--- TREŚĆ ZADANIA ---
Powiel wszystkie poniższe wiersze w niezmienionej postaci, znak po znaku.

--- DANE WEJŚCIOWE ---

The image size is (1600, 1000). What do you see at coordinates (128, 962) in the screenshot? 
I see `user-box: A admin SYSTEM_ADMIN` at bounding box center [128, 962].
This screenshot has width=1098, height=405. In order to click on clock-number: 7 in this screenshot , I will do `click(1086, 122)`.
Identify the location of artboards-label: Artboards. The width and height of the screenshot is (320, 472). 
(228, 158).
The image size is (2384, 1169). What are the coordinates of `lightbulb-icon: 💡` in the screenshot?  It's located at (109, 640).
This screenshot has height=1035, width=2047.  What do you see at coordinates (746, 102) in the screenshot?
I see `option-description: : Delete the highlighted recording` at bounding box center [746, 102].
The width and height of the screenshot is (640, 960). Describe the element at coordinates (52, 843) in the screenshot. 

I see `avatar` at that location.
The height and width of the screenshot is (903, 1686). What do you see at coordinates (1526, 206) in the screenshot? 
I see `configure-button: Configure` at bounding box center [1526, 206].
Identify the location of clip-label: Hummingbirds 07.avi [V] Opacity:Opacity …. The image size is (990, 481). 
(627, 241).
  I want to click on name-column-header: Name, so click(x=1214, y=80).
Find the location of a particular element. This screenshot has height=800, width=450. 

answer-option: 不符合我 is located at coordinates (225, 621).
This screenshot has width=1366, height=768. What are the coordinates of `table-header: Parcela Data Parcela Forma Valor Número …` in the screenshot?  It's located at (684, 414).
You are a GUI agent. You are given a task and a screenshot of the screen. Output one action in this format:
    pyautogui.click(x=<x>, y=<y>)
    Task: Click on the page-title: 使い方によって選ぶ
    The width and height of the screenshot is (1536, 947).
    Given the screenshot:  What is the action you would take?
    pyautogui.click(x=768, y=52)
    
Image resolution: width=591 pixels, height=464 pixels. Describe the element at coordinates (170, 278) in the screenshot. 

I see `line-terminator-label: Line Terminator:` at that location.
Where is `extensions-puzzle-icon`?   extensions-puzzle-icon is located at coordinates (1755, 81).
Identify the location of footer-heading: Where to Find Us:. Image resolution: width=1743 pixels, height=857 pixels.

--- MIEJSCE NA ODPOWIEDŹ ---
The image size is (1600, 1000). What do you see at coordinates (128, 962) in the screenshot? 
I see `user-box: A admin SYSTEM_ADMIN` at bounding box center [128, 962].
This screenshot has width=1098, height=405. In order to click on clock-number: 7 in this screenshot , I will do `click(1086, 122)`.
Identify the location of artboards-label: Artboards. The width and height of the screenshot is (320, 472). 
(228, 158).
The image size is (2384, 1169). What are the coordinates of `lightbulb-icon: 💡` in the screenshot?  It's located at (109, 640).
This screenshot has height=1035, width=2047.  What do you see at coordinates (746, 102) in the screenshot?
I see `option-description: : Delete the highlighted recording` at bounding box center [746, 102].
The width and height of the screenshot is (640, 960). Describe the element at coordinates (52, 843) in the screenshot. 

I see `avatar` at that location.
The height and width of the screenshot is (903, 1686). What do you see at coordinates (1526, 206) in the screenshot? 
I see `configure-button: Configure` at bounding box center [1526, 206].
Identify the location of clip-label: Hummingbirds 07.avi [V] Opacity:Opacity …. The image size is (990, 481). 
(627, 241).
  I want to click on name-column-header: Name, so click(x=1214, y=80).
Find the location of a particular element. This screenshot has height=800, width=450. 

answer-option: 不符合我 is located at coordinates (225, 621).
This screenshot has width=1366, height=768. What are the coordinates of `table-header: Parcela Data Parcela Forma Valor Número …` in the screenshot?  It's located at (684, 414).
You are a GUI agent. You are given a task and a screenshot of the screen. Output one action in this format:
    pyautogui.click(x=<x>, y=<y>)
    Task: Click on the page-title: 使い方によって選ぶ
    The width and height of the screenshot is (1536, 947).
    Given the screenshot:  What is the action you would take?
    pyautogui.click(x=768, y=52)
    
Image resolution: width=591 pixels, height=464 pixels. Describe the element at coordinates (170, 278) in the screenshot. 

I see `line-terminator-label: Line Terminator:` at that location.
Where is `extensions-puzzle-icon`?   extensions-puzzle-icon is located at coordinates (1755, 81).
Identify the location of footer-heading: Where to Find Us:. Image resolution: width=1743 pixels, height=857 pixels.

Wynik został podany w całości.